Posted by: janet Levis | February 27, 2008 3:08 PM
I just happened upon your blog and I love it! I am renovating a 1929 bungalow in Texas and it's been 6 LONG months so far, and I'm living with my inlaws! I also started a blog for family and friends: www.pimpmybungalow.blogspot.com
Posted by: Mimi | February 27, 2008 4:04 PM
This weekend I single handedly installed a brand new kitchen faucet. It was my first really successful home improvement effort. All of my previous attempts ended with calls to tradespersons and having to pay a "tried to do it themselves" repair premium. I'm pretty darn proud of myself. Look out drippy bathroom faucet.

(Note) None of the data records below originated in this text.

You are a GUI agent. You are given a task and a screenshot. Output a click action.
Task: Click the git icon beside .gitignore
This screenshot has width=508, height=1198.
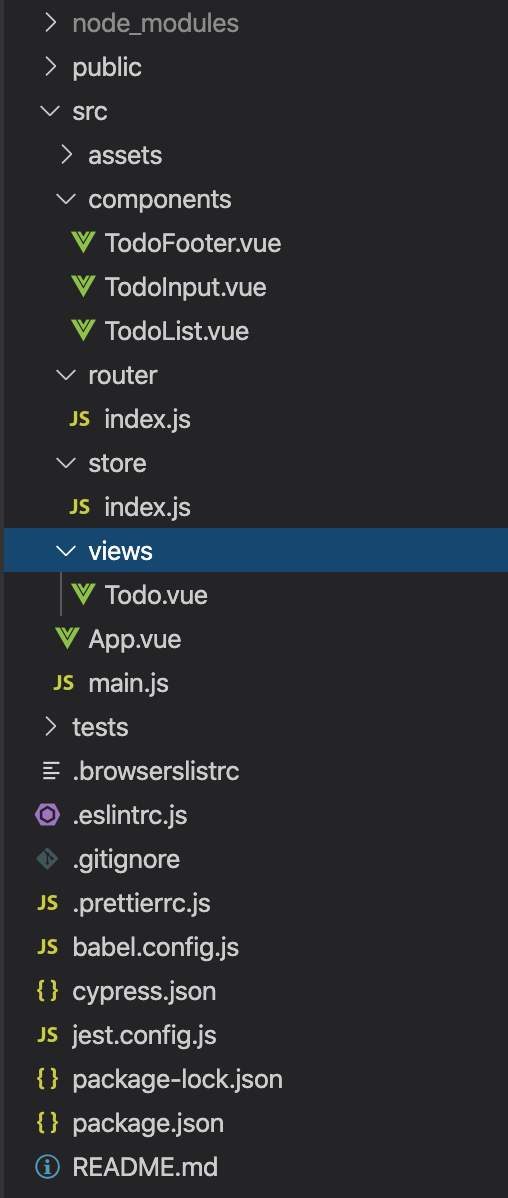tap(47, 859)
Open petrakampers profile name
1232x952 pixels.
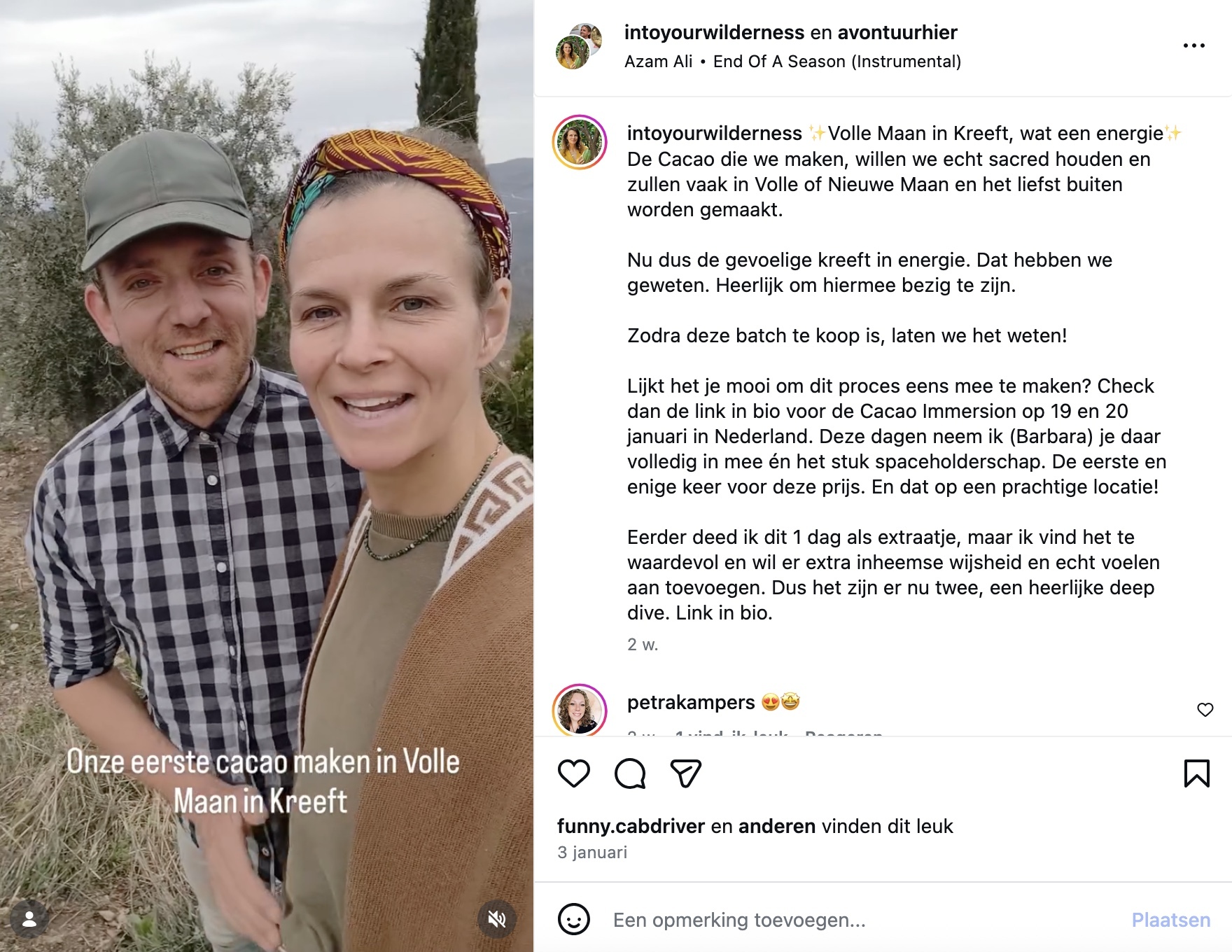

I'm coming for you.
Posted by: AngelB | February 27, 2008 4:31 PM
Your daughter does not have to learn HOW to do these things from you, but she will learn that she can do them by herself.

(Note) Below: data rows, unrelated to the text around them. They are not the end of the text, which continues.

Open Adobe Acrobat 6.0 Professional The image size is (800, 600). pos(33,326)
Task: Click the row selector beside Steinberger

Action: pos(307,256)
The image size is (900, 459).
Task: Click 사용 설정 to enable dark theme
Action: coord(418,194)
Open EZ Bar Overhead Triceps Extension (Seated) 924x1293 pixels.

I truly believe that my willingness to tackle anything in the house comes from a childhood where repairmen and outside help were unheard of in our home.
Dryer broken? Fix it. Water broken? Fix it. Furnace? Roof? New Kitchen? Car? Fix it.

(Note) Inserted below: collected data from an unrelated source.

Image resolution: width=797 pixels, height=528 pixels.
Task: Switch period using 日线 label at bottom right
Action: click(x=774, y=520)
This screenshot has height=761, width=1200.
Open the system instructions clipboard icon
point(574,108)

It never occurred to me that there were people who couldn't/wouldn't do those things themselves.
Posted by: Dave | February 28, 2008 8:29 AM
Amen.
The lesson isn't in how to fix things, it's in knowing that they can be fixed, and that it's okay to try.
Once you've got the attitude, the learning creeps in over time.
Posted by: Mike | February 28, 2008 1:48 PM
not to be redundant but.. Amen,
self reliance seems to be the driving force behind the american craftsman movement... I guess now we know why.
Sears Roebuck wouldn't have popped up in every little prairie town without a lot do-it-yourselfers. That's what I call a learning curve.
Thanks for the good post
Posted by: Will | February 28, 2008 3:07 PM
Wow. Just...wow. I didn't realize that this post would get such a positive response. Thanks to all. I'm posting the "where I learned my mad skillz (not!)" on the blog today. Little House on the Prairie is one of my biggest inspirations.
And Mike is right...the attitude came first but it came from watching others who were successful and who were willing to coach me.
If we are heading into a recession (and I'm old enough to remember the last one--ugh), Corey and Bonnie are right. I do it because I want to be able to control stressful situations and feel empowered instead of defeated. If I can't afford to hire someone, I want to know that everything will be okay.
Or just not worse. Hopefully.
Posted by: jm | February 28, 2008 3:46 PM
I came from a family with a slew of repairmen on speed dial and while my MIL was the handy gal in my husband's family, she didn't pass the knowledge down to him. My rebellion from my family was an interest in all things handy--repair, crafts, etc--and while my efforts are not always perfect, they get better over time.
After a few years of relying on handymen--moving, babies, toddlers, etc--I've recently gotten back into a do-it-myself spirit. When the bathroom sink started leaking a week ago, I was able to diagnose the problem, create a temporary solution, get to the hardware store, and solve the problem--all for $10. Yeah, I was pretty proud of myself.
Thanks for being such an inspiration. As the mother of two young girls myself, I hope to pass on to them not only the love of doing it yourself, but the knowledge as well.